## Text shown
# HELP strange white dots appearing on everything in tank!



## dan3345 (Jan 27, 2010)

I took pics to give you all an idea as everyone I have talked to and everything I have searched thinks this is ich which to me it obviously is not! 

http://www.fishforums.com/forum/album.php?albumid=423

This started when I went to petsmart a few weeks ago and bought a driftwood with a plant on it. I dont know what the plant is, but it is a small little thing attached to the wood. The plant is still alive and appears to be doing pretty well. SO a few days after buying this wood I noticed a few of these dots appearing around a hole at the top of the driftwood. (the three nerites are often on this wood btw) So its getting creepy because these things are appearing everywhere and no-one can tell me what they are. People have said they are daphnia but these are too big and they do not move. They just somehow multiply. Which I never actually see either I just end up finding more scattered around my tank. If I try and remove them is takes effort. We are talking getting my hand in and scraping them off with a finger nail. And even then it is hard. They leave behind a white residue where they were once removed. I am beginning to suspect these are not nerite eggs because some of the places where I am finding them seem like a place that would be hard for a nerite to get to. Not impossible but difficult..

## Record extracts
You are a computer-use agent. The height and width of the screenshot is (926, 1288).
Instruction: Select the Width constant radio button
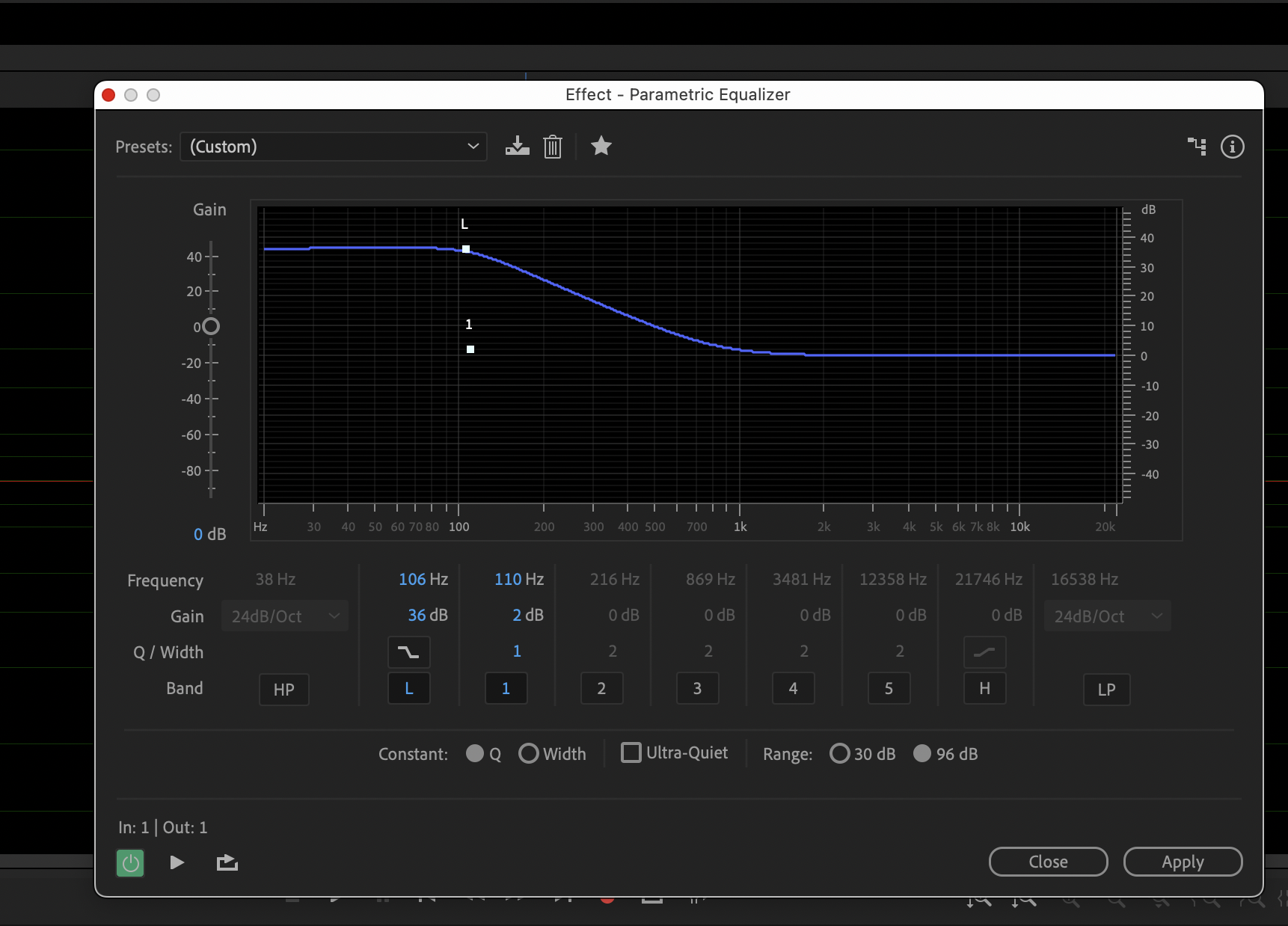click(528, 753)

...

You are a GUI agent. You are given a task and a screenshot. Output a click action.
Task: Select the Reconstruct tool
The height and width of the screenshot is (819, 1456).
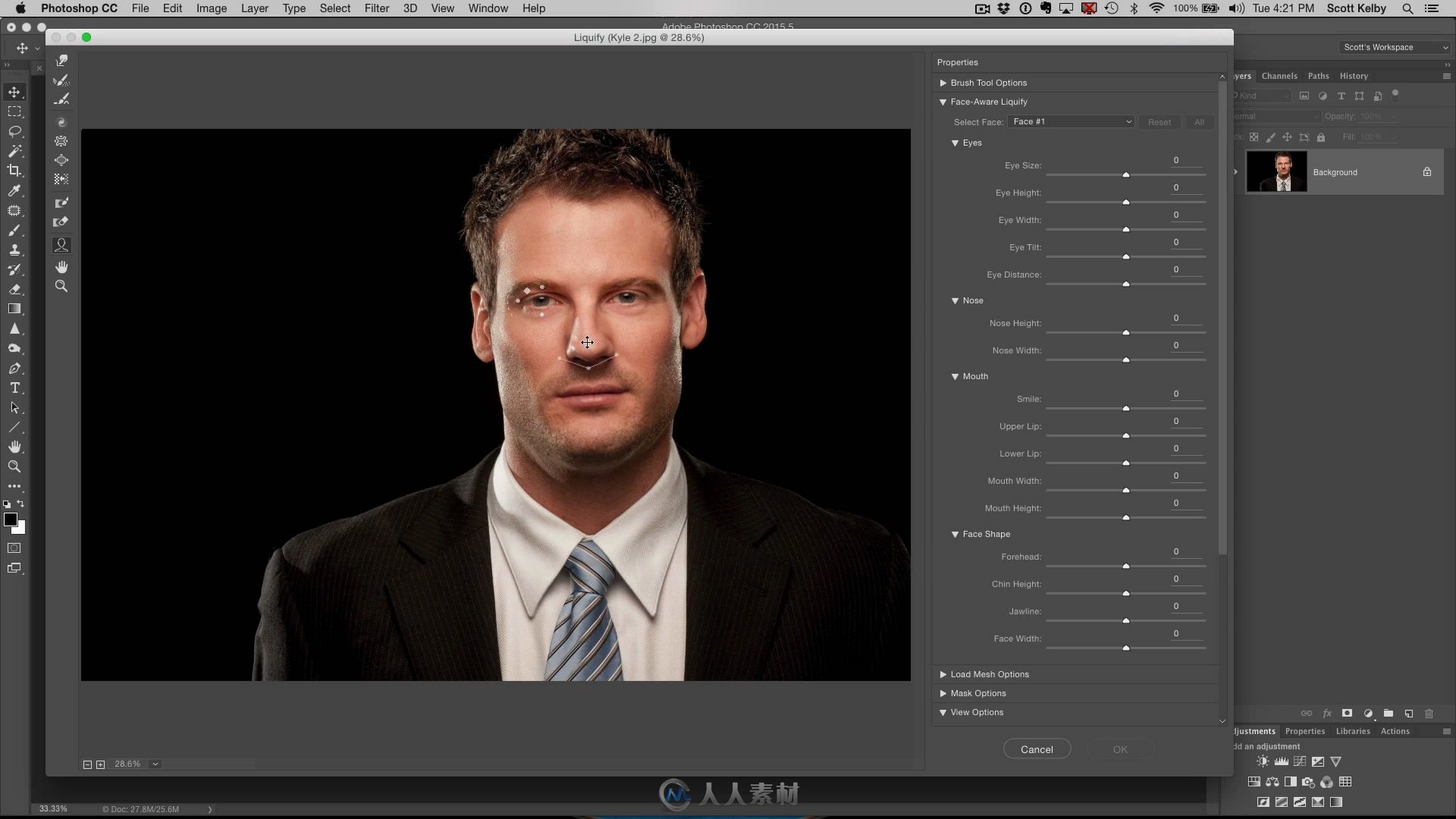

## Directive A
In the forum post about white dots in the aquarium, what did the poster buy at petsmart before the dots started?
## Directive B
Write the next part of the forum post about white dots in the aquarium, picking up after its last sentence.

## Result A
A piece of driftwood with a small plant attached to it.

## Result B
SO can anyone offer up some insight? I am really getting worried.


----------



## noahhill (Jul 31, 2010)

It looks like snail eggs to me .


----------



## TheOldSalt (Jan 28, 2005)

You might need a microscope for this one. They might be eggs, but they might be freshwater foraminiferan-type critters. They could also be fungus globs.


----------



## Corwin (May 23, 2010)

they look just like nerite eggs to me, though i agree it could be difficult for a nerite to lay an egg on a plant thats lighter than it without trampling the plant . Honestly i agree with ToS go pick up a microscope (or better yet borrow one) and take a look at em.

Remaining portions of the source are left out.